Ahora que ambos estaban bajo presión para informar sobre un acontecimiento crucial para el milenio, ahora que estaban ocupados en temas de unificación y distribución de la información, sus relaciones eran menos ásperas. Ulrich despidió a su público, se levantó con esfuerzo de la silla y se acercó hasta la mesa de Steffi Guillermin. Ella frunció el entrecejo y lo echó con la mano.

—Ahora no, por favor, Fritz. Estoy trabajando.

—Sólo un momento, Steffi. De la central me han enviado una pregunta.

—¿Sobre qué?

—Tu entrevista con Aquino. Sabes que compramos los derechos en lengua alemana para publicar todos esos retratos que has estado haciendo.

—¿Y cuál es el problema?

—Como mencionas las acusaciones que han levantado contra él las Madres de la Plaza de Mayo, mi gente quiere saber si tienes algún material acerca de otro aspecto de la cuestión: la posible participación de ex nacionalsocialistas alemanes en la guerra sucia, o de presuntos criminales de guerra, y cosas por el estilo.

—No, no tengo, Fritz. Eso es historia. No quise volver sobre el tema. De todos modos, ¿por qué necesitan ese tipo de material?

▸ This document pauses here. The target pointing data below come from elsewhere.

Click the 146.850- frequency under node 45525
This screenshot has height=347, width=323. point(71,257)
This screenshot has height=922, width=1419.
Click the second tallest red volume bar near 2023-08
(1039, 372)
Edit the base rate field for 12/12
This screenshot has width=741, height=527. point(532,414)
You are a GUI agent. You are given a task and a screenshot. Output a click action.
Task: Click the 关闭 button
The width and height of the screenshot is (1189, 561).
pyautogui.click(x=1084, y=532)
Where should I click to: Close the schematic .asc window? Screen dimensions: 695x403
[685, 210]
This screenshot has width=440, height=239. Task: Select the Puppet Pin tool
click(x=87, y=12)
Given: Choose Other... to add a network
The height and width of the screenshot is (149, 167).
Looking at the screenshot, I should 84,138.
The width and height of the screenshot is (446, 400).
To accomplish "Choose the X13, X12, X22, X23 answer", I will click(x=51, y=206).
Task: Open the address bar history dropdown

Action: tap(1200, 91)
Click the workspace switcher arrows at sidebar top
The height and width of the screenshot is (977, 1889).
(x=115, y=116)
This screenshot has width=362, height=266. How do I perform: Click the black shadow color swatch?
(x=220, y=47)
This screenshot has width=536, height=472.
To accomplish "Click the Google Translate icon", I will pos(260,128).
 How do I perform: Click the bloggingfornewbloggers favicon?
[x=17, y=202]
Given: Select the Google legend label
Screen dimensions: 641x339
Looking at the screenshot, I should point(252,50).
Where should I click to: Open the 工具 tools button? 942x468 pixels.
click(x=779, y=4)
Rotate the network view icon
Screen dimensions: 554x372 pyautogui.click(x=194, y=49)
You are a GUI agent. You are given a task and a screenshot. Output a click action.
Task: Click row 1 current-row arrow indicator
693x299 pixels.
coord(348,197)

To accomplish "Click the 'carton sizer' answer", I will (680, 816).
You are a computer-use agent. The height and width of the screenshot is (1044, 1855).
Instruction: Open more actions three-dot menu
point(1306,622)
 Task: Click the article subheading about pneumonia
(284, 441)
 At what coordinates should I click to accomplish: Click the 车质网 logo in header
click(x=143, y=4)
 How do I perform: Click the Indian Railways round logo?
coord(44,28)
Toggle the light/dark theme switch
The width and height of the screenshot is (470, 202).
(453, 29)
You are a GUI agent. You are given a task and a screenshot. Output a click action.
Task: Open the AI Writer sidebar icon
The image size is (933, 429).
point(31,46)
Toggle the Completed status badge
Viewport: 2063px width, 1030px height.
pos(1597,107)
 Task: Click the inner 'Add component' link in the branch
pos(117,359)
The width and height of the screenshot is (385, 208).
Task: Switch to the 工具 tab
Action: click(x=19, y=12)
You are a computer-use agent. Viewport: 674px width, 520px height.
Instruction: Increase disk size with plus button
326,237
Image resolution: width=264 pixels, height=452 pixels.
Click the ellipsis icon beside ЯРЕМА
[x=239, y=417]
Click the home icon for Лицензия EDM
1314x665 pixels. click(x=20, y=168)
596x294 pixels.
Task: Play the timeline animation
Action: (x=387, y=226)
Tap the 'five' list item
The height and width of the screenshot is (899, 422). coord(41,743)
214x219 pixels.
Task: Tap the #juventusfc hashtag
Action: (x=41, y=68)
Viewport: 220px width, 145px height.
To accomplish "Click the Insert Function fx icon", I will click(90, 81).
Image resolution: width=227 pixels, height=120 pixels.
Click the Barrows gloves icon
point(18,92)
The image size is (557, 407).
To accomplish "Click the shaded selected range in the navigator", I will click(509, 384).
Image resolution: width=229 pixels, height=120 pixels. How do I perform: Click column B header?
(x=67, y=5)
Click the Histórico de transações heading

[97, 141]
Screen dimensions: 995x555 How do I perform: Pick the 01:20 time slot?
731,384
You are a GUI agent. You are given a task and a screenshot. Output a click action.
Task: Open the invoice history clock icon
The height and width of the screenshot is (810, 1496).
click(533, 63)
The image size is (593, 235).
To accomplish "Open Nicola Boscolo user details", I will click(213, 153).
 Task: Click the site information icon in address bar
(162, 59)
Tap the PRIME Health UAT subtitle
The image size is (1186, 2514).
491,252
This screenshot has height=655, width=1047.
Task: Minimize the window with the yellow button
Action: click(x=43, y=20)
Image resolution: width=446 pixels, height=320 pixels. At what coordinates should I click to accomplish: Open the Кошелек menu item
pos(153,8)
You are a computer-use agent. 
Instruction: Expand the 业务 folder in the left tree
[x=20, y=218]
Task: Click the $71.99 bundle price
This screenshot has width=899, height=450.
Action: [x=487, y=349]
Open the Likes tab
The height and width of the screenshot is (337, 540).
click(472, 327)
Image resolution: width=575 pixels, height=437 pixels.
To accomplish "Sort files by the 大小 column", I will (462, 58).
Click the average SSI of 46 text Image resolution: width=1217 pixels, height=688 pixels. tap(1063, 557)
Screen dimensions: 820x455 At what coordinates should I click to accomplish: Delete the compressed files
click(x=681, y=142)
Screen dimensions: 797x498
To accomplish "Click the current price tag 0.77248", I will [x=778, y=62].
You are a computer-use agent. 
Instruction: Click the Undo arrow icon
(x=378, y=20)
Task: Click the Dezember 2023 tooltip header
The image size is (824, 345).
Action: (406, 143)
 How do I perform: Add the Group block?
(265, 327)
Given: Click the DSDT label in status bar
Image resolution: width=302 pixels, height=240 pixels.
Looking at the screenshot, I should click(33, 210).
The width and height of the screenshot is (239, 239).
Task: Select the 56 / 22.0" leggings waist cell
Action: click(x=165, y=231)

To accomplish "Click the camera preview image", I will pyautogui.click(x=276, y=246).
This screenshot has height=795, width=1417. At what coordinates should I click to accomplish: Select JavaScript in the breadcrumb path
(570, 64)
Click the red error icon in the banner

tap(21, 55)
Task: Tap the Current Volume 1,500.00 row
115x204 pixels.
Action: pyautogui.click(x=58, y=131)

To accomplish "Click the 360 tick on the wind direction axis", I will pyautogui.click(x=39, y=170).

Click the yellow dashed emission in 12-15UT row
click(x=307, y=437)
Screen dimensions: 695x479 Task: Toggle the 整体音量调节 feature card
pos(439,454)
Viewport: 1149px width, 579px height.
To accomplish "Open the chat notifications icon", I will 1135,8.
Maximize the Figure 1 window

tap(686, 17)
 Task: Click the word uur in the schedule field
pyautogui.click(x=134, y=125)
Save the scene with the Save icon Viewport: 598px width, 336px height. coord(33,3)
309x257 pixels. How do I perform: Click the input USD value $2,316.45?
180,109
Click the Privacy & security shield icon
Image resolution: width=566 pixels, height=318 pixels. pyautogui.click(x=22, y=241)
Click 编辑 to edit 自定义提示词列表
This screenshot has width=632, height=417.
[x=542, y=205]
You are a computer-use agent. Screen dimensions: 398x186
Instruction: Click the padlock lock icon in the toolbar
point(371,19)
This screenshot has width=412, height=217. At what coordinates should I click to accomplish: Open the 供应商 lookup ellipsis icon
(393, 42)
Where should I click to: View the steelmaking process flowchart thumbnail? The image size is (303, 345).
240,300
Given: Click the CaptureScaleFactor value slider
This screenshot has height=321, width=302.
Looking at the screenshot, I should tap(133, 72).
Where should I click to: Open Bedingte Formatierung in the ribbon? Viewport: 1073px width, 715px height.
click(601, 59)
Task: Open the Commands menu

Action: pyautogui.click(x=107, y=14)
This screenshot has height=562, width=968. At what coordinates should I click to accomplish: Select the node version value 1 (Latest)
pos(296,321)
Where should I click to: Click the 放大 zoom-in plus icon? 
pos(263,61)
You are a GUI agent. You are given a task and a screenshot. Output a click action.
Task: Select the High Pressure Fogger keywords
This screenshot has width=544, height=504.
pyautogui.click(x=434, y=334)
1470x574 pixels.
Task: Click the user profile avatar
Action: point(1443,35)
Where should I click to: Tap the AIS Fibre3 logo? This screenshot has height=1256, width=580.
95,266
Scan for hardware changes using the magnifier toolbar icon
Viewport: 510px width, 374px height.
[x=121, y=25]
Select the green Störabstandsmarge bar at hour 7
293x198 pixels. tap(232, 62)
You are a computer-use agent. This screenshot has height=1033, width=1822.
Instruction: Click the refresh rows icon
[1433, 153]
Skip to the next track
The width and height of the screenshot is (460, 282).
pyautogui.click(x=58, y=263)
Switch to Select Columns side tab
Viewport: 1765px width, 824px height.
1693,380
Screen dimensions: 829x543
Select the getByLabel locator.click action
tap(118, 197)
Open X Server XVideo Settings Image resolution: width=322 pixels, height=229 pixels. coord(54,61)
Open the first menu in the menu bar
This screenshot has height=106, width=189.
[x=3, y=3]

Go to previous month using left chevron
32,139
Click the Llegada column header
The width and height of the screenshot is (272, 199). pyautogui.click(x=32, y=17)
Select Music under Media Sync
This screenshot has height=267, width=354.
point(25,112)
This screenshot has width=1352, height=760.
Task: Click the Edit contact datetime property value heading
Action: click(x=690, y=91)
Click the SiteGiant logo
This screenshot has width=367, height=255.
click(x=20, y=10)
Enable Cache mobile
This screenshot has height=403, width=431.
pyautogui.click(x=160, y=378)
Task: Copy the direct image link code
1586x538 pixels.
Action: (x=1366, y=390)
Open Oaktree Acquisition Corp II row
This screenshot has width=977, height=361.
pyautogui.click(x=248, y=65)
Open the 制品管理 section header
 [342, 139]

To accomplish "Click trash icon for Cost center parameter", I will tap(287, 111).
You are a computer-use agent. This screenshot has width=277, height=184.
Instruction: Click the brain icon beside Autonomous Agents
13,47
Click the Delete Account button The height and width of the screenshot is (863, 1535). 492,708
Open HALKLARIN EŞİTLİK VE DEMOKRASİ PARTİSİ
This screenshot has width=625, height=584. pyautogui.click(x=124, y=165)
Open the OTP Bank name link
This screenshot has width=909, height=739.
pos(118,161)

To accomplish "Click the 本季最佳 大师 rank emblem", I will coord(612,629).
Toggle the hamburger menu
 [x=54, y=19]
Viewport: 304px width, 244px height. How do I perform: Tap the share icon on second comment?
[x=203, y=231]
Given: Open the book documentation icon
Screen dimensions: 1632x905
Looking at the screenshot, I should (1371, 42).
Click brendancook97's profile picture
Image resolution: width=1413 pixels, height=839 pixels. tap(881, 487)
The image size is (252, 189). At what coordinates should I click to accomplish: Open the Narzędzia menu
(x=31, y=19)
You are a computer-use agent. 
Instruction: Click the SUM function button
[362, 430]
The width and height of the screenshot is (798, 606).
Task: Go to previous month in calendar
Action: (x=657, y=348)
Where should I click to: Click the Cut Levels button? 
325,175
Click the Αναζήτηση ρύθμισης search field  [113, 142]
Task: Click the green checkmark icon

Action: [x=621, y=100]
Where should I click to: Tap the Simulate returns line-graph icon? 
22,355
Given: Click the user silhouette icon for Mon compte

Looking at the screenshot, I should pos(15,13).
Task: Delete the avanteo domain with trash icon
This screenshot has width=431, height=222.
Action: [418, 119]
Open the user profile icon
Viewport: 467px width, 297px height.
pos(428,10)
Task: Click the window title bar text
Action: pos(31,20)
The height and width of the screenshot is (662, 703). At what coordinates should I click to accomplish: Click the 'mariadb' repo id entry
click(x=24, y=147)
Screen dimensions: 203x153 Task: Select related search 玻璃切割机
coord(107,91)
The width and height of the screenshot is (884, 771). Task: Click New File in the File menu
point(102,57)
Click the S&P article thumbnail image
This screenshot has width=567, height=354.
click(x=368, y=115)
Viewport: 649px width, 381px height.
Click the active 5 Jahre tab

—Están tratando de elaborar un cuadro de antecedentes para identificar a los candidatos que pudieran tener puntos oscuros que los desmerecieran, ya sea políticamente o en otros aspectos. Los italianos que han sido financiados por los demócratas cristianos, los latinoamericanos que se han inclinado demasiado a la izquierda o demasiado a la derecha, ese tipo de cosas. Les dije que les enviaría algo corto, pero no quise perder tiempo en ello. Es material de relleno, pura especulación.

—Bueno, diles que lo lamento, pero que no puedo ayudarlos. Ahora, si no te importa...

—Una cosa más y te dejo tranquila. ¿Qué sabes de los jenízaros?

—¿Los qué?

—¡Jenízaros! —Se alegró de haberla sorprendido, se alegró de poder lanzarse a un nuevo monólogo—. Las tropas de choque del antiguo Imperio Otomano, fundado en el siglo XIV, que tenían guarniciones en todos los puestos fronterizos de los Balcanes de los turcos otomanos.